Una pareja feliz que consulta la llegada de cruceros semanal para diseñar su estrategia. Los mas esforzados son los que se enfundan en unos gigantescos disfraces de oso peludo de las nieves y sobre todo, el pobre joven que estos días de canícula cruel se mete en la piel de King Kong bajo el sol sahariano de la entrada del puente de Serrans. Cada vez que lo cruzo y lo veo solitario, sin un maldito rapaz a su lado para hacerle foto por la que cobrará como mucho un euro, mi cuerpo se cubre de sudor frio. Supongo que resiste esa tortura gracias a un sencillo sistema de refrigeración, pero aun así, señoras y señores, convendrán conmigo que esto es una suerte de nuevo esclavismo de la era posindustrial. Frente a esa tortura peluda, hay un guitarrista mexicano, tan habilidoso con su Fender como el mismísimo Hendrix que al atardecer, alegra el cruce del puente de Serrans que cabalgó Jaume I de Aragón al entrar en la ciudad el 9 de octubre de 1238. Han llovido muchos siglos por ese puente pero ahí está nuestro roquero punteando su guitarra; notas del pasado hippie que se expanden por el jardín del Turia y alegran las tardes, haga frío o calor.

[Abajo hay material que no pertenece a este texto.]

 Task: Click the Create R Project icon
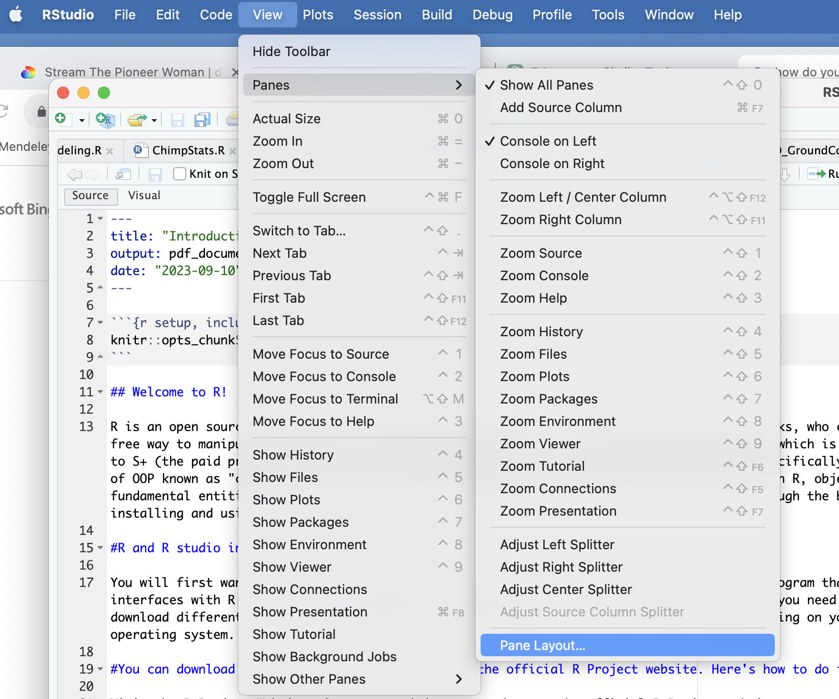(105, 120)
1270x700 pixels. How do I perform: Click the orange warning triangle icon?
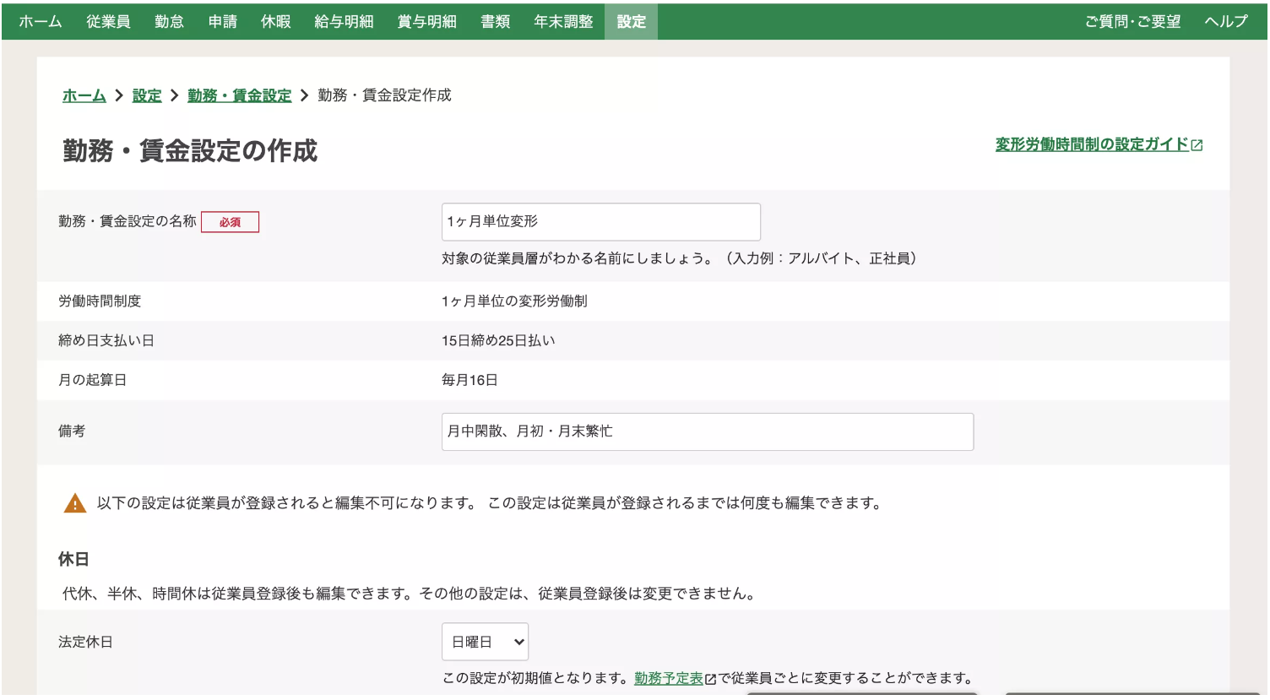click(x=75, y=502)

Si descontamos la cantidad de jóvenes de ambos sexos que se buscan la vida haciendo malabares en los semáforos, los nuevos saltimbanquis aparecen y desparecen como por ensalmo según les va. Hay grupos de indios andinos tocando sus maravillosas flautas, bajo el Micalet, pandillas de tamborileros o meros vagabundos con imaginación, como ese

señor que se ha montado su terraza en plena calle Cavallers, ha colocado sus plantas y su manta, su pequeño apartamento callejero, y lo ves dormir a pierna suelta, con cara de felicidad a plena luz del día. “Oiga, cómo permiten que ese tío se monte la paraeta en la calle; es un mal ejemplo para los turistas”, graznaba un ciudadano un poco facha a un policía local el otro dia. El servidor público  se encogía de hombros haciéndole ver que no había ley que lo prohíba. Para ser vagabundo, o sin techo no hace falta permiso municipal, algunos municipios de mayoría fascistoide comienzan barruntan imponer tasas por ser pobre. Pero la cosa no prospera. El súmnum del nuevo titiriterismo lo contemplé alucinado la otra tarde en la plaza de la Reina. Una estructura circense, un trapecio móvil con una estructura de torre de asalto de los Cruzados,  en el que una muchacha hace virguerías y se balancea con donosura mientras una música estruendosa y los aullidos de un jefe de pista, que manipula el artefacto inundan de ruido la plaza. Es el no va más del nuevo escenario de las ciudades en el tercer milenio. Ciudades como la nuestra, que con tanta pretensión de diseño chachi, vuelven al pasado medieval en forma de miseria humana, porque es la pobreza lo que ha fomentado el regreso de los saltimbanquis. No es plato de buen gusto para nadie hacer el indio en las calles.